(DATA SHOWN)

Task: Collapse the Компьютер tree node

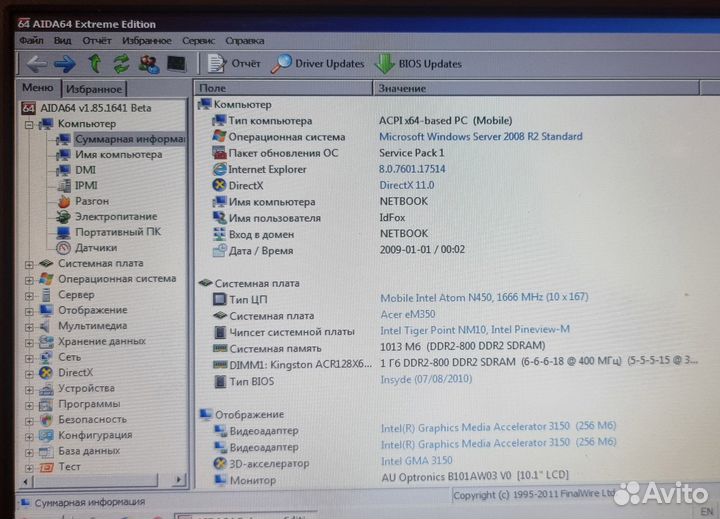Action: pos(30,124)
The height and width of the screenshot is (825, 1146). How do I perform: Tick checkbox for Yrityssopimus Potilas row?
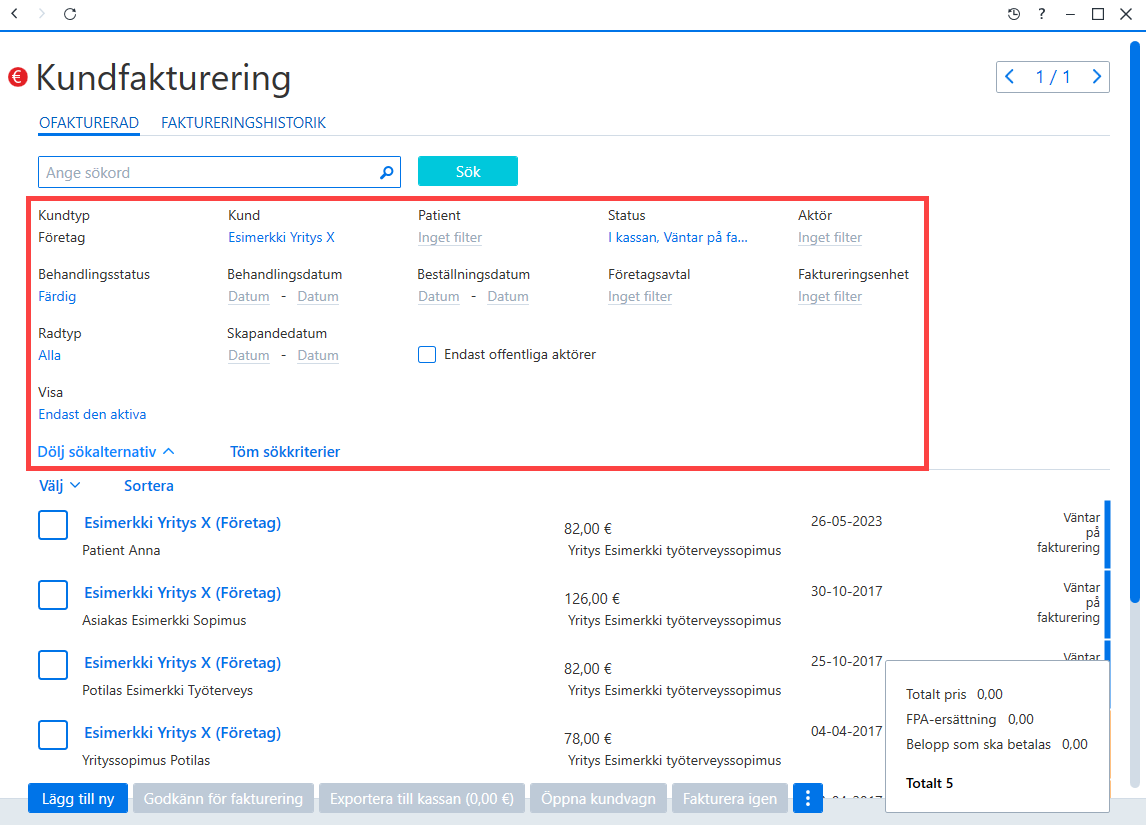(x=53, y=734)
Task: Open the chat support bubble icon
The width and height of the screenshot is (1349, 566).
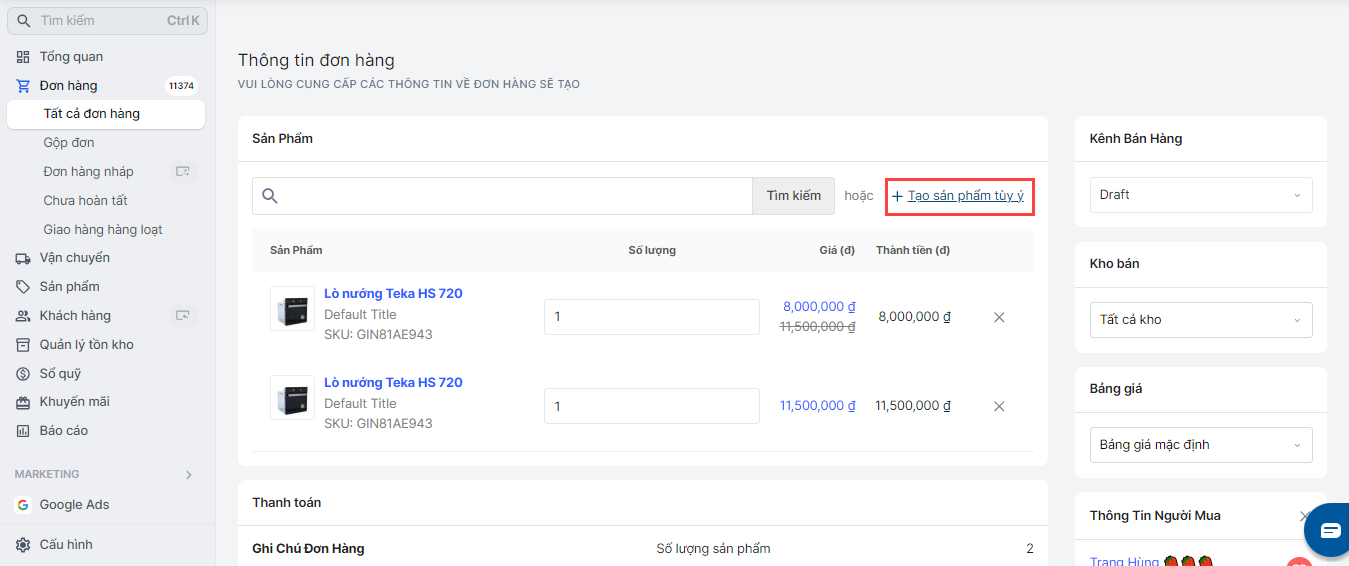Action: click(x=1329, y=530)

(End DATA SHOWN)

Begin with the line containing "The width and" and end with the last line of the entries above. Copy those lines exactly, both ends included, and drop every picture.

The width and height of the screenshot is (1349, 566).
Action: click(x=1329, y=530)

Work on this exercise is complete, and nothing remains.